In episode after episode, the crazy schemes and close calls haven’t arisen from the old do-or-die necessity, but from Walt himself. No one was hunting Walt now, no one was chasing him, no one had him cornered in an RV or in an underground meth lab. In the face of other options, Walt insists on the Vamos Pest operation, the methlaymene train heist and the new deal with Declan. Mike, Walt realises far too late, didn’t need to die.
Walt doesn’t know it yet, but it’s too late for him too. We already know where this is going. We know that, on his 52nd Birthday, Walter will be under a false name, alone, gulping pills and seeking solace in an enormous machine gun. For all that has changed, Breaking Bad has never lost its fascination with processes – with the “how?” Throughout the season I’ve been torn over whether that flash-forward in the opener was a misstep, but now I’m convinced it was a masterstroke. In the face of Walt’s disquieting successes, that scene in Denny’s has hovered, a reminder that we’re in for tragedy, not triumph. The process we’re waiting to see played out, in excruciating detail, is “how does Walt fall?”
The final episode this year, ‘Gliding Over All’, re-introduced us to a Walt, post-time jump, with a storage locker filled with uncounted cash and the promise of regaining his family, contemplating finally taking an out. The reason for his change of heart is a character question I don’t need answered just yet – had the meth business become a bloodless bore, was the cash tower at last enough to staunch his Gray Matter wounds, or was there a new cancer prognosis? But, as Hank reached for an old book of poetry on the loo, it was clear that after eight episodes of second chances, we’re ready for the downhill plunge.
That feels about right. For all the murder and mayhem, Breaking Bad has always been an intensely moral show, tracking the consequences of every false step with an unforgiving eye. And Walt sure has a lot of blood on the ledger by now. This season has stripped away all the excuses and rationalisations we may have once used to justify our protagonist. We’ll go on watching, but we can never pretend he had no other choice.

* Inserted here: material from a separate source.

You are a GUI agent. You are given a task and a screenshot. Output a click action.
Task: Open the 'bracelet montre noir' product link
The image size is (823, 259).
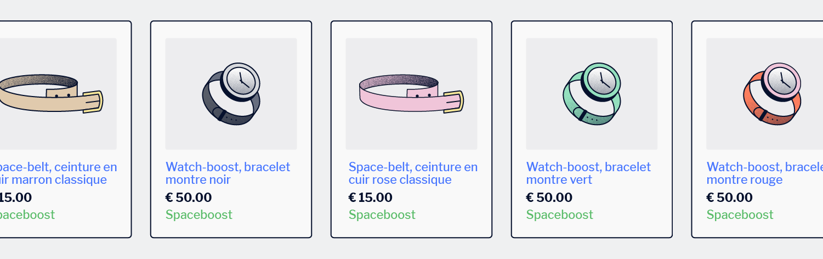point(228,173)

I can dream of a happy ending for Jesse, Hank, Walter Jr and even Saul, but I just want to see the look on Walt’s face when those glued on wings begin to slip.
It’s strange when you think about it – Walt is now the unchallenged villain of his own series. And that twists us back to the dichotomy at the heart of Breaking Bad – is Walter White a good man transformed by circumstances and poor choices into a sociopath, or did the meth business only unlock latent properties within this mild neighbourhood chemistry teacher? Neither philosophy – nurture or nature – can be wholly satisfying, and neither conclusion is all that comforting.
If Walt was always a monster, what does that suggest about what lies behind every other bland middle class suburban mask? “He was somebody else completely,” muttered Hank’s boss of Gustavo Fring. “Right in front of me. Right under my nose.” And if we have indeed seen a complete transformation, then what does that suggest about how vulnerable our values and principles are to a little downward pressure? Walter White has always reminded me of Noah Cross’ chilling ruminations at the end of Chinatown;
“Most people never have to face the fact that at the right time and the right place, they’re capable of anything.”
It’s going to be a long, difficult wait for the final batch of episodes. Given the show’s own willingness to evolve, it’s hard to predict what Breaking Bad will look like when it returns. All I know is, it will be cast in the image of its protagonist – assured, ambitious, and no doubt a little terrifying.